§ **Estratto della pagina**:

+ + +

Il giudice saggio conosce i suoi fallimenti perché sa di non essere infallibile. Come osservò Chillingworth, (The Works, 1838, Oxford at the University Press, II, pp. 321 s.) riesce a svolgere comunque il suo lavoro perché è certo di giudicare con giustizia: si affida infatti all’evidenza disponibile dei fatti (alle prove) e all’applicazione coscienziosa del diritto. Nondimeno egli non possiede una certezza teorica, e si appoggia a una certezza morale: sa di poter decidere sulla base di accertamenti ragionevoli, e sa di doverlo fare non appena tali accertamenti ragionevoli gli appaiano davanti. In tutto ciò conserva la consapevolezza che può sempre cadere in errore. La sentenza ben calibrata si lascia sempre dietro, piuttosto che una spavalda sicurezza, un senso di insoddisfazione.

+ + +

§ **Cosa fare**:
• 1. Copia dal brano sul giudice saggio la parte che inizia con "Il giudice saggio" e termina con "senso di insoddisfazione.".
• 2. Prosegui il brano sul giudice saggio, scrivendo il seguito della sua ultima frase.

+ + +

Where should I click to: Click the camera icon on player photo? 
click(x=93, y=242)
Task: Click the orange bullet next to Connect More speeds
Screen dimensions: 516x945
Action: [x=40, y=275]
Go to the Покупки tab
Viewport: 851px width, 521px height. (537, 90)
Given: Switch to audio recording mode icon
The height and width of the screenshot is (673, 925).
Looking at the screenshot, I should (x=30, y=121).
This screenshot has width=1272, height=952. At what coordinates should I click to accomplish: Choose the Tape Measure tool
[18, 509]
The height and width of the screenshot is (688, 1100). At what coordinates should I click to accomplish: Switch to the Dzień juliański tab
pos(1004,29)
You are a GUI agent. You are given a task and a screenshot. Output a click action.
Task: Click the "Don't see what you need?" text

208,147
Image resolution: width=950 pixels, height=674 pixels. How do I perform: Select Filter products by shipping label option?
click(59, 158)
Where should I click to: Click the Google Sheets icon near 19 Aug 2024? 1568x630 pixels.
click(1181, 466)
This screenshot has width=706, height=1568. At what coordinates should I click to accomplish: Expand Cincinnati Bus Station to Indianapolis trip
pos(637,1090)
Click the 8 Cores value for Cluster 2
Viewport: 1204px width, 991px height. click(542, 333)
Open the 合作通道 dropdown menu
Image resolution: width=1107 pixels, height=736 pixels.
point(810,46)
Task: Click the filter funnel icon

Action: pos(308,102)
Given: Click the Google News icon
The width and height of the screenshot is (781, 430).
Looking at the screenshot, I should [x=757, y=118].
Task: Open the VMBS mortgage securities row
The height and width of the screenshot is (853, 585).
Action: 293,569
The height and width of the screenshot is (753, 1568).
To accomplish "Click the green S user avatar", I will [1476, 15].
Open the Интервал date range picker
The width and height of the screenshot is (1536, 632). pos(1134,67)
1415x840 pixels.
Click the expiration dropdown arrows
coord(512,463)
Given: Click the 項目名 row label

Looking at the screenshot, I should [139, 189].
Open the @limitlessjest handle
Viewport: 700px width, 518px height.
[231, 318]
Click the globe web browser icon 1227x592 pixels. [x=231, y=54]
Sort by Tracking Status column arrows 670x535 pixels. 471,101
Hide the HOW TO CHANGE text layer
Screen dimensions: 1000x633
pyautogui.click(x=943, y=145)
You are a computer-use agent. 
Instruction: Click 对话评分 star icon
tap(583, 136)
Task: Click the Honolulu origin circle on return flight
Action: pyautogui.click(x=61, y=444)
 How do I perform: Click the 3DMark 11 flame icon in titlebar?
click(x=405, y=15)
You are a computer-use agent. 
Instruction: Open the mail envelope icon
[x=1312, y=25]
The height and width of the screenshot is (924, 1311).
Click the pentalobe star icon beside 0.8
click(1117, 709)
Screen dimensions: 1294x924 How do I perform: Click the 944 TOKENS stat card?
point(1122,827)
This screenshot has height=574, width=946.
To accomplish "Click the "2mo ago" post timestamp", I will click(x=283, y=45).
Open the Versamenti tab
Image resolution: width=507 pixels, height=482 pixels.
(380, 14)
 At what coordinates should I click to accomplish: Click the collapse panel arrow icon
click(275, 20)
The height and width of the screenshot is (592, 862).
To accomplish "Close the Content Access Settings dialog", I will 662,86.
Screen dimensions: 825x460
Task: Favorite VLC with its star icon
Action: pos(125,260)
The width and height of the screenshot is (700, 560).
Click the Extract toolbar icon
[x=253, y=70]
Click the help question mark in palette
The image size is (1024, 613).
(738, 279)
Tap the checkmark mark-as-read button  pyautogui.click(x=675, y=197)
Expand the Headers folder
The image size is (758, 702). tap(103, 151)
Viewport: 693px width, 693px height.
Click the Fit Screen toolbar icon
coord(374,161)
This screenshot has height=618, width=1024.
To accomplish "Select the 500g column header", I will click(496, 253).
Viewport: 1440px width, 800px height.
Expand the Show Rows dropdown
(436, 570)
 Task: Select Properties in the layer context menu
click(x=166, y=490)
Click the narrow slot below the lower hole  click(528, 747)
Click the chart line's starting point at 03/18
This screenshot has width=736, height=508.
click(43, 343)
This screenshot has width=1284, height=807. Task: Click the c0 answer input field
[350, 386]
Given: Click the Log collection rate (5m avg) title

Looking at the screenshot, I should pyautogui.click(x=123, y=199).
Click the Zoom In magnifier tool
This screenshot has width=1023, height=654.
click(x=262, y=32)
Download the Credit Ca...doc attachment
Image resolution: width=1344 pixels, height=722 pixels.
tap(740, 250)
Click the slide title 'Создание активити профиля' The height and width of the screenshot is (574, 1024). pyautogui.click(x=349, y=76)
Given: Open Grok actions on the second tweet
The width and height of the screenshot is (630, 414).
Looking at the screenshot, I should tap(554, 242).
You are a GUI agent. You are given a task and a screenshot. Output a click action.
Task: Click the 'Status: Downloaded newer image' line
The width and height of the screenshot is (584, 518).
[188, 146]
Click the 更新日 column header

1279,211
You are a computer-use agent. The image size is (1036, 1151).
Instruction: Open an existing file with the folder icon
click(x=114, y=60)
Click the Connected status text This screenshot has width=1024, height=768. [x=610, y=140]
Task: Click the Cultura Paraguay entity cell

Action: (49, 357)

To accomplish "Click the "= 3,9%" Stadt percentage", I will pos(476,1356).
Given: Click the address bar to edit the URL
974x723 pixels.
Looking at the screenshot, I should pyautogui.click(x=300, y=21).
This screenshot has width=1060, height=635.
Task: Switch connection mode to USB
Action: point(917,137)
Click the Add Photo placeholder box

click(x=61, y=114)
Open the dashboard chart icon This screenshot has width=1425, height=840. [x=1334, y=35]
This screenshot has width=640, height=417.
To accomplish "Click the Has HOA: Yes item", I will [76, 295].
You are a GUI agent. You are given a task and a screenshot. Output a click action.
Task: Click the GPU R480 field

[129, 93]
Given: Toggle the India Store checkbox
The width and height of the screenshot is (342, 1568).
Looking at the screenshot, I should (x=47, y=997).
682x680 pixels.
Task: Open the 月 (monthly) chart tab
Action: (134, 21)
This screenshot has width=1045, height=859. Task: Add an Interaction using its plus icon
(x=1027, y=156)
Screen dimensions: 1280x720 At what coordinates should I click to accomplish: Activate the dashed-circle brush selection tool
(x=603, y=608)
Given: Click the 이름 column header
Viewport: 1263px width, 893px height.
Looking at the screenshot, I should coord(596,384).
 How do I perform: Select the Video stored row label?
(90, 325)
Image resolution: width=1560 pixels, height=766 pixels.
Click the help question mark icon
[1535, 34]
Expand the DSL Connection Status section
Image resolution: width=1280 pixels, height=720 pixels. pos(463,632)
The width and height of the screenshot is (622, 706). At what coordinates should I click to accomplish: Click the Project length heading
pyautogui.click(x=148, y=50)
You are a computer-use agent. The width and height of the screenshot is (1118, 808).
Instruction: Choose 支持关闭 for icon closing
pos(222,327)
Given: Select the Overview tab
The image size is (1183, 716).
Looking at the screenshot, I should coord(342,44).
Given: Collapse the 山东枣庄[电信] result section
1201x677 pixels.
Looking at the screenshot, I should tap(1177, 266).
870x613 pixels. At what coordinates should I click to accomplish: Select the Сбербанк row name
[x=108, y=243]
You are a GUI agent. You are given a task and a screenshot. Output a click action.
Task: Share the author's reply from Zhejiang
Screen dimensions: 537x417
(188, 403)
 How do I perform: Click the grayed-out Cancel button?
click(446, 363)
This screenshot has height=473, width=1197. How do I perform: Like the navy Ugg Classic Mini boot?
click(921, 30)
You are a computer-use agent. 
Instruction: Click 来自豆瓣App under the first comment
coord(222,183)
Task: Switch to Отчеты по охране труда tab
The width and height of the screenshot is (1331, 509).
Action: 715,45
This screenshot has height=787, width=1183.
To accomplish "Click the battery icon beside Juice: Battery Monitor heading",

+ + +

§ **Risultati per compito**:
• 1.
Il giudice saggio conosce i suoi fallimenti perché sa di non essere infallibile. Come osservò Chillingworth, (The Works, 1838, Oxford at the University Press, II, pp. 321 s.) riesce a svolgere comunque il suo lavoro perché è certo di giudicare con giustizia: si affida infatti all’evidenza disponibile dei fatti (alle prove) e all’applicazione coscienziosa del diritto. Nondimeno egli non possiede una certezza teorica, e si appoggia a una certezza morale: sa di poter decidere sulla base di accertamenti ragionevoli, e sa di doverlo fare non appena tali accertamenti ragionevoli gli appaiano davanti. In tutto ciò conserva la consapevolezza che può sempre cadere in errore. La sentenza ben calibrata si lascia sempre dietro, piuttosto che una spavalda sicurezza, un senso di insoddisfazione.

• 2.
Ma questa consapevolezza non emarginerebbe l’accusa. Essa dilaga, e travolge anche il giudice. Fatalmente quell’accusa non fa differenza tra chi esercita bene e chi disonora questo complicato mestiere; tra chi serve il tribunale e chi se ne serve per fare carriera in luoghi diversi. I pessimi giudici diffusi nel pubblico conoscono solo sentenze di condanna e raccolgono l’erba medicinale e la gramigna immancabilmente in un unico fascio.
L’antidoto a questa deriva verso il caos sarebbe di sforzarci di essere giudici, nelle nostre opinioni su questo o su quello, come dovrebbero esserlo le donne e gli uomini che celebrano processi e siedono in tribunale, sempre esposti al giudizio che pronunciano sui nostri interessi e a volte sulla nostra libertà. Dovremmo sforzarci, con loro, nel corretto pensare e nell’argomentazione saggia e prudente delle tesi che professiamo. Poiché siamo esseri forniti di ragione, con qualche allenamento questa abilità di solito trascurata potrebbe essere acquisita senza eccessiva fatica. Dunque la salvezza starebbe nell’accettare la pazienza di porsi domande su questo e su quello, e poi di domandare ancora scansando ogni certezza prematura per rinviare la sentenza all’esito di tutto questo affinché, forse, sia fatta giustizia. La via è nella coltivazione del giudizio sul campo del dubbio, sperando che venga il raccolto, ossia una giusta sentenza.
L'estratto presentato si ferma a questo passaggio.